Hay nombres que marcan un antes y un después. En el mundo del tatuaje, uno de ellos es George Burchett, conocido como el rey de los tatuadores. Nacido en Inglaterra a finales del siglo XIX, llevó el oficio de los muelles y los marineros a un público mucho más amplio.
Del barco al salón
Burchett se enroló en la marina siendo muy joven y aprendió a tatuar en los puertos, donde el tatuaje era cosa de marineros y gente de mar. Con los años abrió su propio estudio en Londres y terminó tatuando a aristocrátas y personajes célebres de su época. Ese salto —del muelle al salón— cambió la percepción social del tatuaje para siempre.
Por qué nos importa hoy
Burchett representa el espíritu del tatuaje tradicional que hoy defendemos: oficio por encima de artificio, motivos con significado y un estilo pensado para durar.
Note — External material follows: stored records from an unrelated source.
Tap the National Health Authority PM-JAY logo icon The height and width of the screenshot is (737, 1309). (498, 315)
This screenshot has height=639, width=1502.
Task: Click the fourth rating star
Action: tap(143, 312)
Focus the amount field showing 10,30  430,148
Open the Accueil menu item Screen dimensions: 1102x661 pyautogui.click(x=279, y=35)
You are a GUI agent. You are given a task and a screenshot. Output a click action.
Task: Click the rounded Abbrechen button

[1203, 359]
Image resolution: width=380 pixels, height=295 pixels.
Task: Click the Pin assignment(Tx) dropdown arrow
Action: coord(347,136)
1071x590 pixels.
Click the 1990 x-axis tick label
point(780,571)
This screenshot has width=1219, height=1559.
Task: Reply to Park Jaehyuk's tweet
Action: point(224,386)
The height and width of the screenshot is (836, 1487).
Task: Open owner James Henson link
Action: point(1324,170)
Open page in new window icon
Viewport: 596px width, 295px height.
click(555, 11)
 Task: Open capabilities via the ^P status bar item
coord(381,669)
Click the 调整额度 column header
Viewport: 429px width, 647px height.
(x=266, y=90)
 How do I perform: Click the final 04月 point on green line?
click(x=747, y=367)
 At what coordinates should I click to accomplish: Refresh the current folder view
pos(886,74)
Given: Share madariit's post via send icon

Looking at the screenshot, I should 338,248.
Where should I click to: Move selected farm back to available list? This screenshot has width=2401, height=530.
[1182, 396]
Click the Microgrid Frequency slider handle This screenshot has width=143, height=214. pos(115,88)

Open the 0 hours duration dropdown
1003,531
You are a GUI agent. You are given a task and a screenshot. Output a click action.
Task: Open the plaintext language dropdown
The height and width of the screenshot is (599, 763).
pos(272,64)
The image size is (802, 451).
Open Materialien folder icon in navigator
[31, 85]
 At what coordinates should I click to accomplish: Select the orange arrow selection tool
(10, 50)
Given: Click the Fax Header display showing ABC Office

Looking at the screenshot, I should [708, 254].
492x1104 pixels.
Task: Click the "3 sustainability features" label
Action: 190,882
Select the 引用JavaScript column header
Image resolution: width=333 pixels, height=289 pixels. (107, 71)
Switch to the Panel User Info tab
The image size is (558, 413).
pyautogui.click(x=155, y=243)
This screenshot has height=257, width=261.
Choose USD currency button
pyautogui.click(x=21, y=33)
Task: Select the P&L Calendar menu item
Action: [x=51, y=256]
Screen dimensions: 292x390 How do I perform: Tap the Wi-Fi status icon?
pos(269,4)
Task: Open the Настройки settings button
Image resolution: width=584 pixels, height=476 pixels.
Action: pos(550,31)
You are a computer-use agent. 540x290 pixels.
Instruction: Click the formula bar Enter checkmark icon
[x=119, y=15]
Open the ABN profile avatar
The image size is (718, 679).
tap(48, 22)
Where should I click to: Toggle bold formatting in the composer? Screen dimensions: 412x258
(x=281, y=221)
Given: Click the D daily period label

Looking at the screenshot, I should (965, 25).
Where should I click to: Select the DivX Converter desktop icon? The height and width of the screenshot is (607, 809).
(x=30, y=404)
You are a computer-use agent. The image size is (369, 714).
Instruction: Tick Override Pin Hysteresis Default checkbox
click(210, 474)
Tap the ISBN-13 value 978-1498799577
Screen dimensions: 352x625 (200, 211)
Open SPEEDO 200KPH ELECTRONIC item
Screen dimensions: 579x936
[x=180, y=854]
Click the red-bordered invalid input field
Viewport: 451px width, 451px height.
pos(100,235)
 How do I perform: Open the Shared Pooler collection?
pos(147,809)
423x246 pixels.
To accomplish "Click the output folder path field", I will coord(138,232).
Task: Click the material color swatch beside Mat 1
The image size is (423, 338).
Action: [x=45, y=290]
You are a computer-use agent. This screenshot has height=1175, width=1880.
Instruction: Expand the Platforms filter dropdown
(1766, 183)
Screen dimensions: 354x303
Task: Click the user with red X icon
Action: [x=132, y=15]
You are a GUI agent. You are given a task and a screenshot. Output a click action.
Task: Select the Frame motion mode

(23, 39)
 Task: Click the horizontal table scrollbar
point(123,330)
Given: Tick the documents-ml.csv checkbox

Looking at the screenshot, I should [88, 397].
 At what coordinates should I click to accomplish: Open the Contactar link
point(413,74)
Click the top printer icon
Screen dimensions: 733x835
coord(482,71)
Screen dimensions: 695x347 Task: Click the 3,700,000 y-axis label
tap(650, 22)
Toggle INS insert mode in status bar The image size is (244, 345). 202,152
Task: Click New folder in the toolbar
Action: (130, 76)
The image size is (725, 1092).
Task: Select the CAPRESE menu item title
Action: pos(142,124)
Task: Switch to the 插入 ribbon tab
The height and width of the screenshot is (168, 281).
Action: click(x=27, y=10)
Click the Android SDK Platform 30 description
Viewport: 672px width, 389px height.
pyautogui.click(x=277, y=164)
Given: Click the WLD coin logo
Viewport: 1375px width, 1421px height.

Sus diseños —anclas, golondrinas, corazones, rosas— siguen siendo el vocabulario del old school.
La lección del old school
Entender de dónde viene el estilo tradicional ayuda a apreciar por qué, más de un siglo después, sigue siendo el lenguaje más honesto de la piel. Contornos firmes que no se desdibujan, color sólido que aguanta, y símbolos que cualquiera reconoce. No es nostalgia: es ingeniería de lo que funciona a largo plazo.
En Chicharro mantengo viva esa tradición en Canarias.